- **Stated exercise 1**:
These questions are about the interdisciplinary physical education page. Answer each one with the letter it carries.
(a) At which university is the editor an Associate Professor?
(b) What does each student need as material for the watercycle lesson?
(c) What four areas make up the vocabulary of movement the teacher must learn?
- **Stated exercise 2**: How would you render this sentence from the interdisciplinary physical education page in Spanish: "The physical education and/or classroom teacher does not have to be a professional dancer."
- **Stated exercise 3**: Could you write out everything in the interdisciplinary physical education page from "Teaching Science Through" down to "high level movement)", copying it word for word?

-- begin Extract --

Interdisciplinary Physical Education
October 29, 2001, Vol. 3, No.20

CONFERENCE/WORKSHOP CALENDAR

 Editorial

Greetings!  I am Lynnette Young Overby, new editor for the interdisciplinary page.  I have taught K-12 schools in Washington, D.C. as well as several universities.  Presently, I am an Associate Professor in the Department Theatre at Michigan State University.   Please feel free to offer suggestions for future interdisciplinary content.  

This  interdisciplinary section will focus on integrating dance into the curriculum.
Contents
  • Elements of Dance
  • Integrated Lesson Ideas
  • Websites
Creative dance can enhance the teaching and learning of many curricular concepts. Children in the elementary grades learn best through active learning strategies, and the integration of science with dance is very appealing to the school-age child.  The physical education and/or classroom teacher does not have to be a professional dancer.  She or he needs to be willing to facilitate learning by providing structured movement exploration problems.  The teacher must become versed in the vocabulary of movement (space, time, force, and body movement) and knowledgeable in ways of organizing the class for learning.  Finally, the teacher should be able to move the children from exploration to composition.  As a culminating activity, students will be able to create repeatable movement sequences under the guidance of the instructor. 

Lynnette Young Overby

Interdisciplinary Section Editor



 

 Integrated Lesson Ideas

 Teaching Science Through Creative Dance

Title:  The  Watercycle
Objectives:  The students will explore movement depicting the watercycle

Materials:  Each student needs a streamer or a scarf
Music: "Whales" Music for Creative Dance Volume II by Eric Chappelle

Story Dance

  • The water in the stream moves gently as it flows into the river (free flowing slow locomotor and nonlocomotor movements)
  • Molecules of water become hot and move into the air spreading out and moving faster (fast, light and high level movement)

-- end Extract --
-- begin Data segment --

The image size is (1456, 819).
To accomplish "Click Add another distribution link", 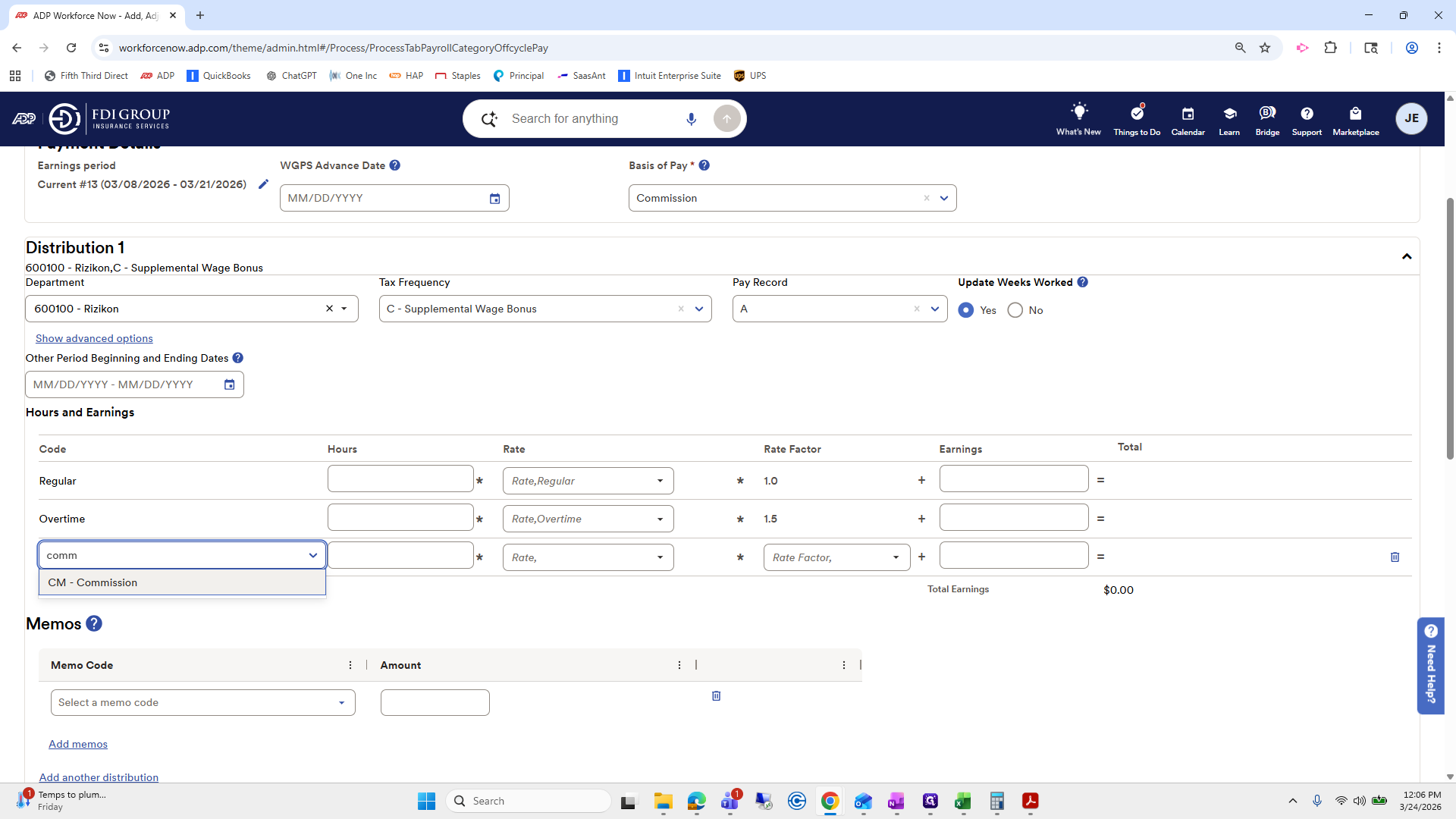I will [99, 777].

-- end Data segment --

- **Full response 1**:
(a) Michigan State University
(b) A streamer or a scarf
(c) Space, time, force, and body movement

- **Full response 2**: El maestro de educación física y/o de aula no tiene que ser un bailarín profesional.

- **Full response 3**:
Teaching Science Through Creative Dance

Title:  The  Watercycle
Objectives:  The students will explore movement depicting the watercycle

Materials:  Each student needs a streamer or a scarf
Music: "Whales" Music for Creative Dance Volume II by Eric Chappelle

Story Dance

  • The water in the stream moves gently as it flows into the river (free flowing slow locomotor and nonlocomotor movements)
  • Molecules of water become hot and move into the air spreading out and moving faster (fast, light and high level movement)